No entanto, se o paciente lava, limpa ou faz curativos nas áreas afetadas, isso pode dificultar o diagnóstico clínico, que é aquele baseado apenas na observação do médico. Nessas situações, o profissional pode pedir diferentes exames, como radiografias simples, tomografia computadorizada e ultrassonografia, dependendo da região do corpo afetada, e oferecer o tratamento adequado.
O problema é que muitas vezes os médicos não têm a estrutura necessária para fazer os exames que poderiam salvar vidas. Em determinados casos, por falta de capacitação adequada, os profissionais não pedem os exames necessários para uma investigação mais profunda, o que acarreta em erros que podem ser fatais para o paciente.

Precarização da saúde
Eventos adversos em hospitais brasileiros, como erros dos profissionais de saúde, são a segunda maior causa de óbitos no país, responsáveis por 302.610 mortes em 2016, segundo números do Anuário da Segurança Assistencial Hospitalar no Brasil, produzido pela Faculdade de Medicina da Universidade Federal de Minas Gerais (UFMG) em cooperação com o Instituto de Estudos de Saúde Suplementar (IESS).
Para Ferreira, da AMB, a dificuldade de médicos em diagnosticar corretamente está relacionada a uma “precarização geral da saúde brasileira”, que vai desde a formação dos novos médicos às condições de trabalho enfrentadas por esses profissionais.
“Há um apagão. Os contratos, a remuneração e as condições de trabalho na saúde pública afastam os bons profissionais, e o excesso de escolas médicas sem qualidade afeta a formação dos novos médicos”, diz.
Falta de protocolos
A falta de protocolos claros para a atenção emergencial de pacientes com ferimentos por arma de fogo também dificulta a atuação dos médicos e resulta em um atendimento ruim, afirma Maria Manuela Alves dos Santos, presidente do Consórcio Brasileiro de Acreditação (CBA), que certifica hospitais brasileiros em parceria com a Joint Commission International.
“Nas salas de emergências, você não tem os processos bem desenhados. Se houver protocolos, médicos e enfermeiros podem fazer tratamento seguro”, afirma. “Emergência não é um serviço comum. Por isso precisa de regras e protocolos.”
Médicos, em sua formação, aprendem a identificar diferentes tipos de ferimentos em disciplinas como medicina legal e cirurgia geral – mas para que sejam assertivos no diagnóstico a diferentes tipos de lesões é necessária experiência. No entanto, argumenta Santos, faltam profissionais experientes e bem capacitados nas emergências.
“Há um problema que são profissionais jovens sem supervisão. O melhor médico de emergência é quem tem 10 a 20 anos de profissão”, diz. Sem profissionais experientes, o correto seria investir em treinamento e capacitação de jovens médicos.
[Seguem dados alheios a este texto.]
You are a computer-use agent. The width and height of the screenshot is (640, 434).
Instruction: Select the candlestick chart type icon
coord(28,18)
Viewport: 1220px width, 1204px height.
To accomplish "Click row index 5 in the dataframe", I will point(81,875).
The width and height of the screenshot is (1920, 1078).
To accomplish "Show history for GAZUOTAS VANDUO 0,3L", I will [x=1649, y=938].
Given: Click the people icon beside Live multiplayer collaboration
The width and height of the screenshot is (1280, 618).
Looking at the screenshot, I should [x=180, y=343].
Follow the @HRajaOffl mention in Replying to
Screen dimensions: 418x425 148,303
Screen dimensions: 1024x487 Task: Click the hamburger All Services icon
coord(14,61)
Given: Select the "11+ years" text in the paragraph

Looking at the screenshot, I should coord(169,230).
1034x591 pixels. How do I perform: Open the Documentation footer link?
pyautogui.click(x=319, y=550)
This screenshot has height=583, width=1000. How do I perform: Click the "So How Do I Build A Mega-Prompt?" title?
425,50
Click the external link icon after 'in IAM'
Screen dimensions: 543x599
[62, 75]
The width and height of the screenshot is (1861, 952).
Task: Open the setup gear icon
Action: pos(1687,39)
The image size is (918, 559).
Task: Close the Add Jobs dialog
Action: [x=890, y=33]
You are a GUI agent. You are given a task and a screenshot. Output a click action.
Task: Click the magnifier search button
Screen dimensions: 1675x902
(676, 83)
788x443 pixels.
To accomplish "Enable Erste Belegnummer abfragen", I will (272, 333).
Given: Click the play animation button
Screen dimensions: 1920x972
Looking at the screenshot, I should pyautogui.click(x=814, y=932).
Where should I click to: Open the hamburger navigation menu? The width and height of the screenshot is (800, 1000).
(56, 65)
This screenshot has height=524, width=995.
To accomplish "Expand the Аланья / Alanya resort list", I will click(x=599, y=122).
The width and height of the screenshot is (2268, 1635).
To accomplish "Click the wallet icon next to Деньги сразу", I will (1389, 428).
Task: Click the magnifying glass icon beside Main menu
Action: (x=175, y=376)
Mas Estados falidos e sem pagar salários – como o Rio de Janeiro – não têm a capacidade financeira para investimentos do tipo.
“O Rio de Janeiro tinha fama de ter as melhores emergências no país; as universidades públicas, como a UFF, eram famosas por isso. Isso foi há 20 ou 30 anos. Hospitais com ótimas emergências, como o (Hospital Municipal) Miguel Couto e o (Hospital) Getúlio Vargas, treinavam médicos americanos. Havia essa fama, mas o problema é que, se não houver investimento, como em qualquer área, isso acaba”, afirma.
Além do “apagão” da saúde, a onda de violência que assola o país, que registrou, segundo o Fórum Brasileiro de Segurança Pública, o recorde de 61.283 mortes violentas em 2016 – a maioria por arma de fogo -, também está transformando as salas de emergência e trazendo casos cada vez mais graves para dentro dos hospitais, o que desafia os profissionais de saúde.
“Nossas emergências estão ficando cada vez mais graves, e o que aparece é mais complexo agora. São complicadores extras”, diz Santos.
Para resolver dois problemas complexos e sistêmicos como saúde e segurança é preciso enfrentar questões crônicas dessas áreas, opina Ferreira, da AMB. “Há um crônico desfinanciamento da saúde, como se ninguém nunca fosse adoecer, ninguém nunca fosse precisar de um pronto-atendimento, como se fossemos sadios e imortais. É um círculo e acaba em resultados indesejados.”